There were other boxes in the backseat — a cardboard box filled with black clothes, silver foil wrappers, crushed brown paper bags. The state of the backseat was a red flag (or a black flag in this case) but I didn’t get the sense that the driver was dangerous until he turned on the stereo and pressed play.
A monotonous drone:
OBLITERATE!/DESOLATE!/OBLITERATE!
DESOLATE!/OBLITERATE!/DESOLATE!
OBLITERATE!/DESOLATE!/OBLITERATE!
One of the speakers in the backseat was blown out, adding a high tinny sound to the mix, and the music was way too loud, which made it hard to hear when Arrow yelled, “are you living in your car?”

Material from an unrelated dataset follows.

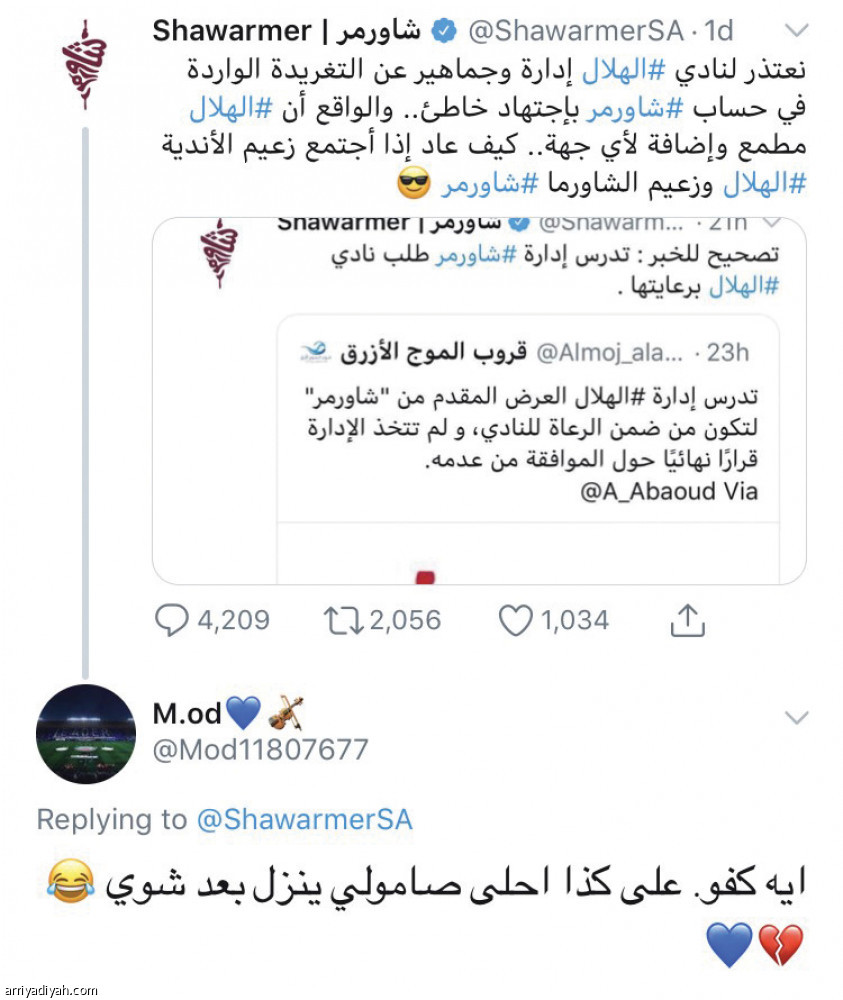Screen dimensions: 843x1000
Task: Click the @Mod11807677 handle
Action: pyautogui.click(x=262, y=746)
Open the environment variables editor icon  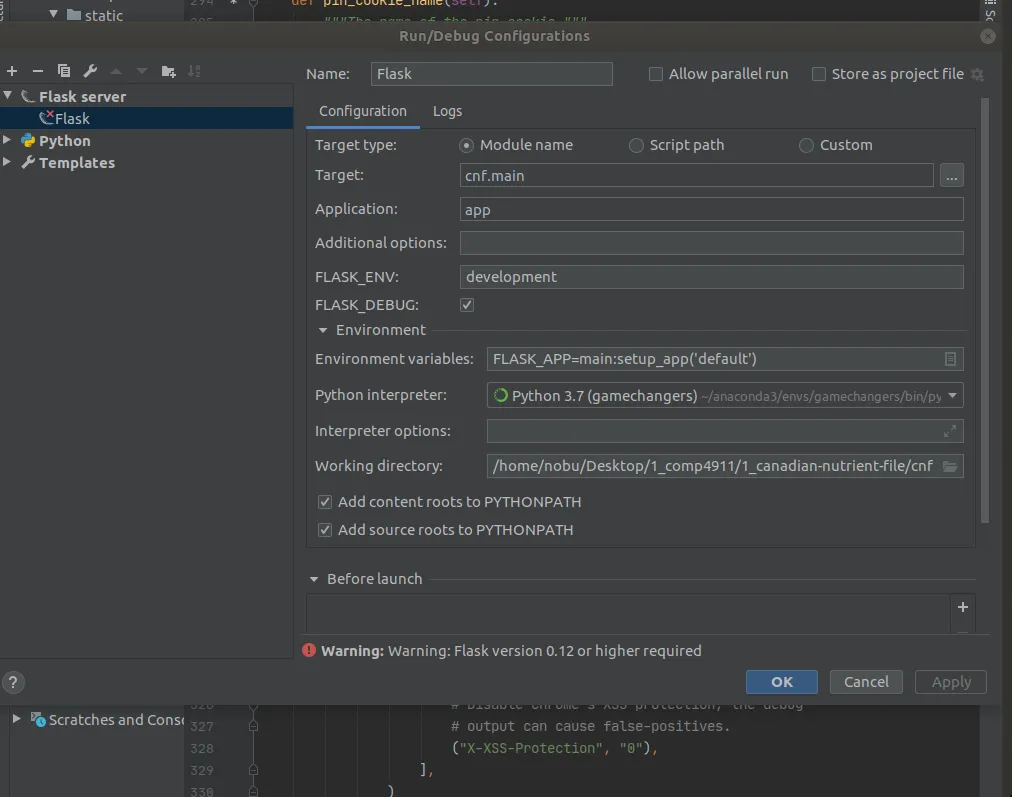click(950, 359)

The angry man said nothing.
He may not be dangerous, I thought, but he was absolutely alone – someone with no one.
The music droned on:
DESOLATE!/OBLITERATE!/DESOLATE!
Finally the man shouted, “It’s just temporary while I get shit together.” He kept his eyes on the road, hands gripping the wheel and stared straight ahead with the quality of a time bomb.
“We don’t have a car to live in,” Arrow pointed out what was true.

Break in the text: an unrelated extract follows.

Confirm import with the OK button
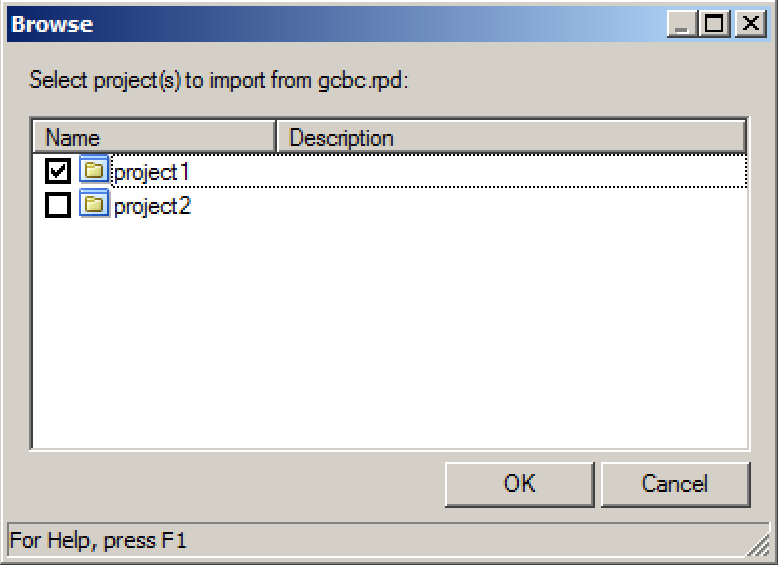 click(519, 484)
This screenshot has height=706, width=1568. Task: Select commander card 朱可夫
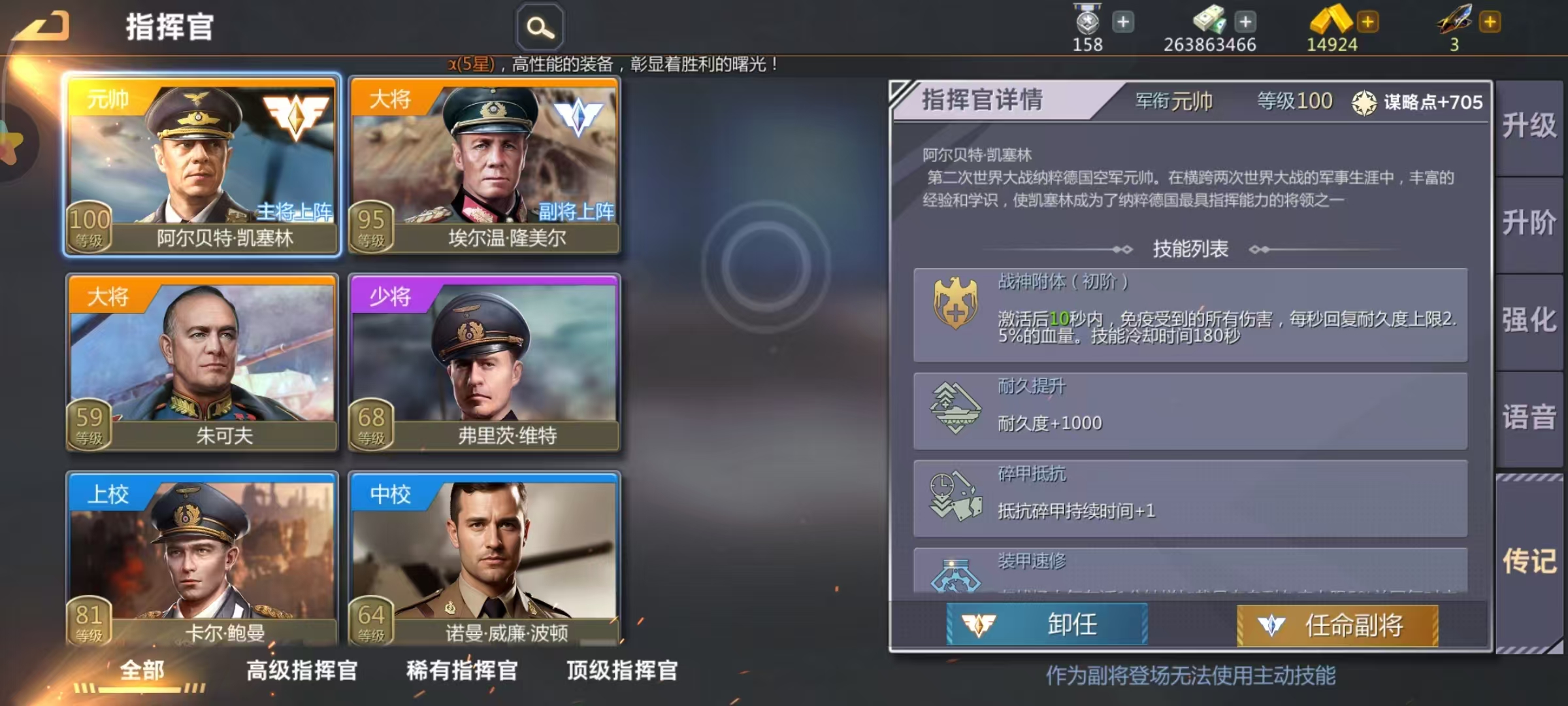(x=202, y=363)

The driver stared at the road, eyes behind shades. The highway flew by out the window, flat for a stretch, dusty in bright sun. A droning voice:
OBLITERATE!/DESOLATE!/OBLITERATE!
A wave of paranoia crashed over me. I thought maybe the angry man was dangerous. It seemed like the song would never end.
“It’s a piece of shit car with a broken exhaust,” the driver’s voice interrupted the desolation. He had waited so long to respond we had given up hope but Arrow was not easily detoured.

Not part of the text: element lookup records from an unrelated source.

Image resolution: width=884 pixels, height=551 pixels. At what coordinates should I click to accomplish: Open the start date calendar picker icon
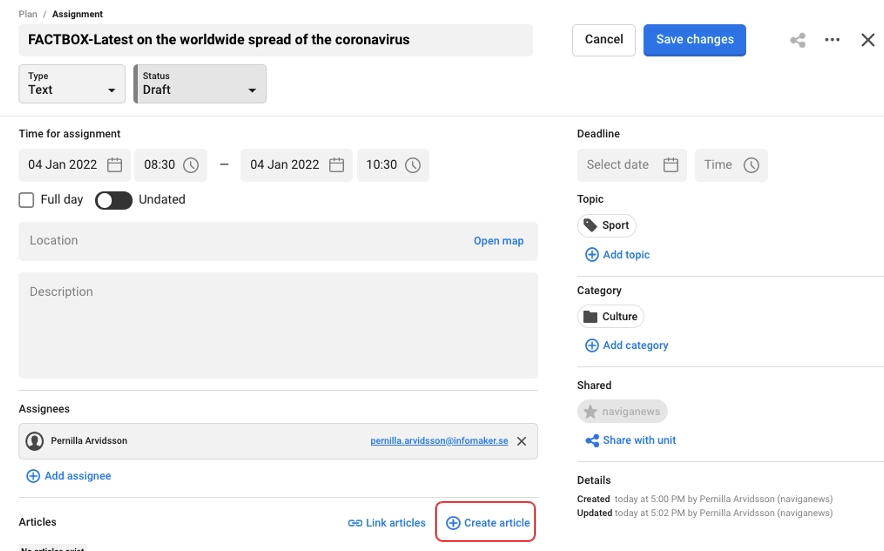point(115,165)
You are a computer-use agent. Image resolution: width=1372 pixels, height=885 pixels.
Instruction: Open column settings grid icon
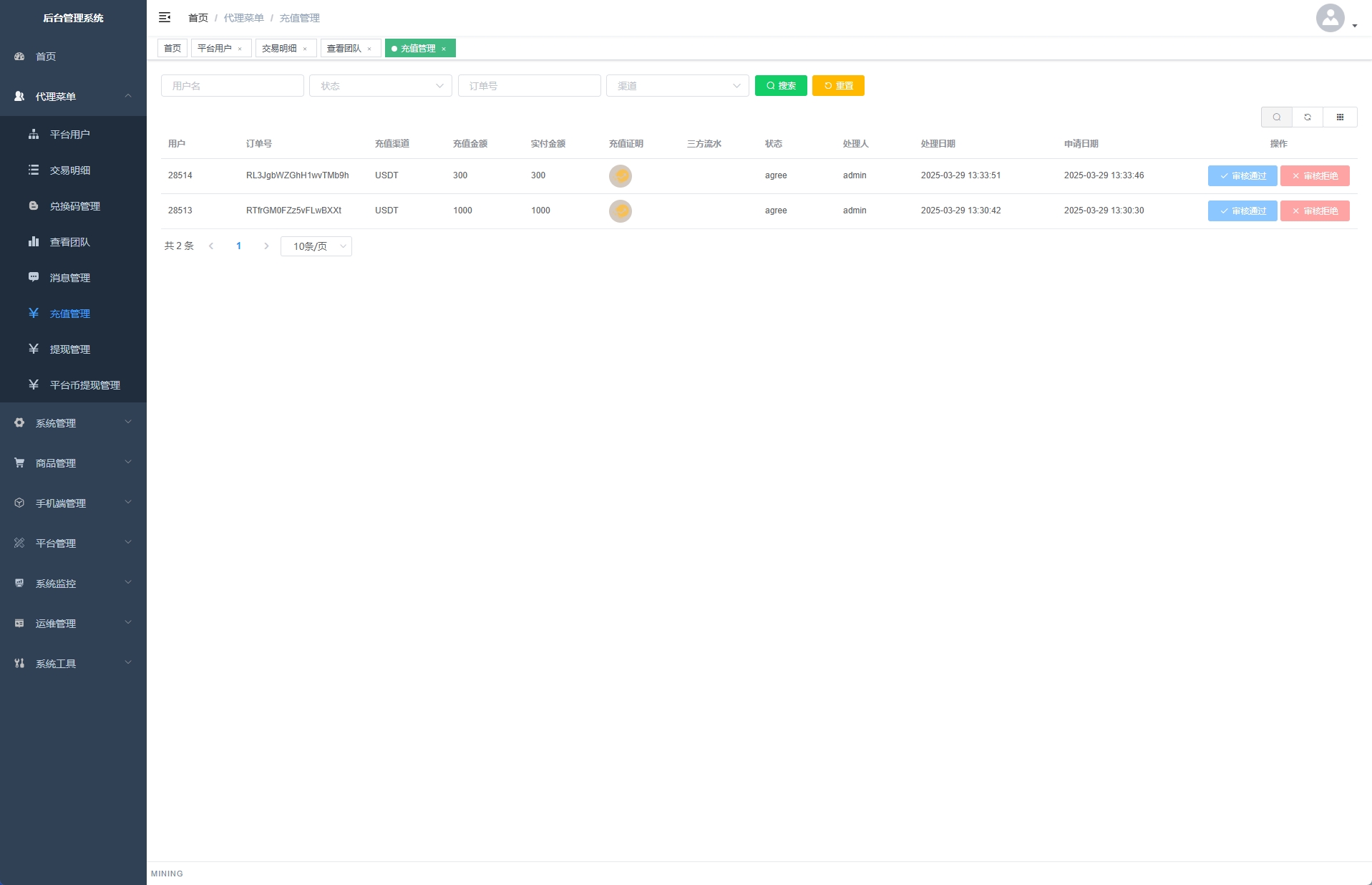tap(1340, 117)
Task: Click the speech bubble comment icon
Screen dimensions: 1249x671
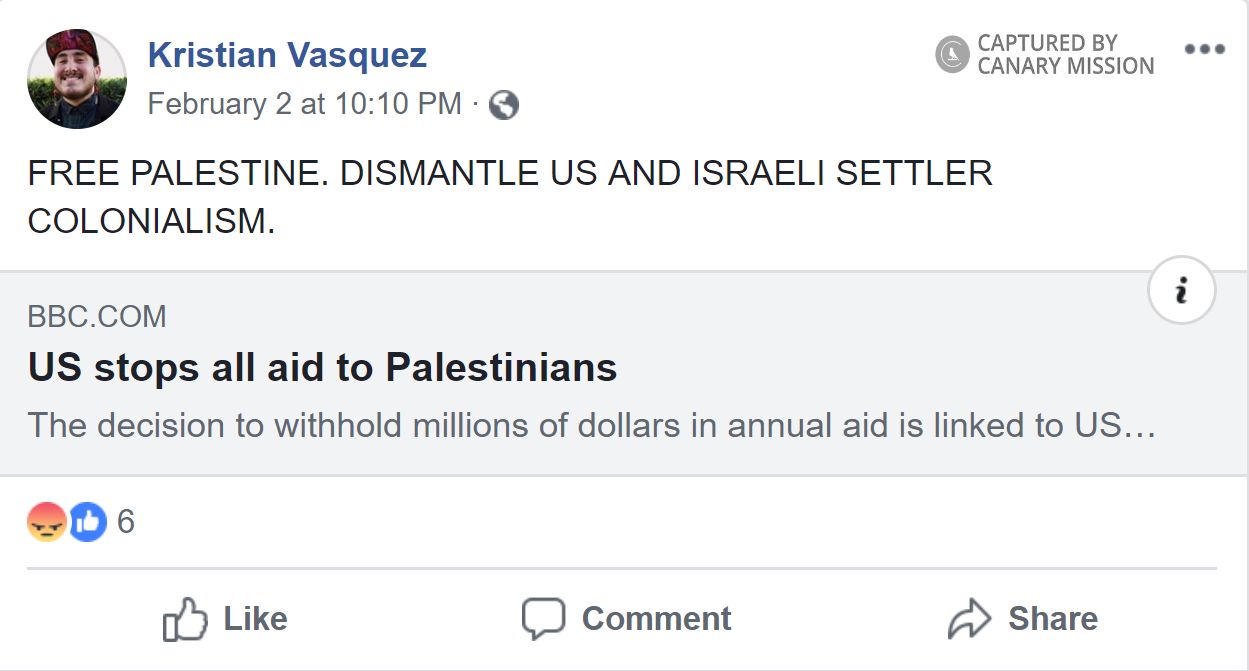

“We don’t even have one dollar — oh wait, that’s a lie — we have one two dollar bill.” It was a bill we carried for luck.
Arrow sang a line from a song, “I lost all my money but a two dollar bill.”
“It got us here from rainbow.”
“What does that mean?”
“We came from a free gathering in the national forest,” Arrow navigated the conversation carefully not wanting to set off any landmines – he tried to be helpful. An old rule of the road: nobody rides for free.
OBLITERATE!/DESOLATE!/OBLITERATE!
DESOLATE!/OBLITERATE!/DESOLATE!
OBLITERATE!/DESOLATE!/OBLITERATE!
“Do you know which road goes to the beach?” Arrow tried to reprise the conversation.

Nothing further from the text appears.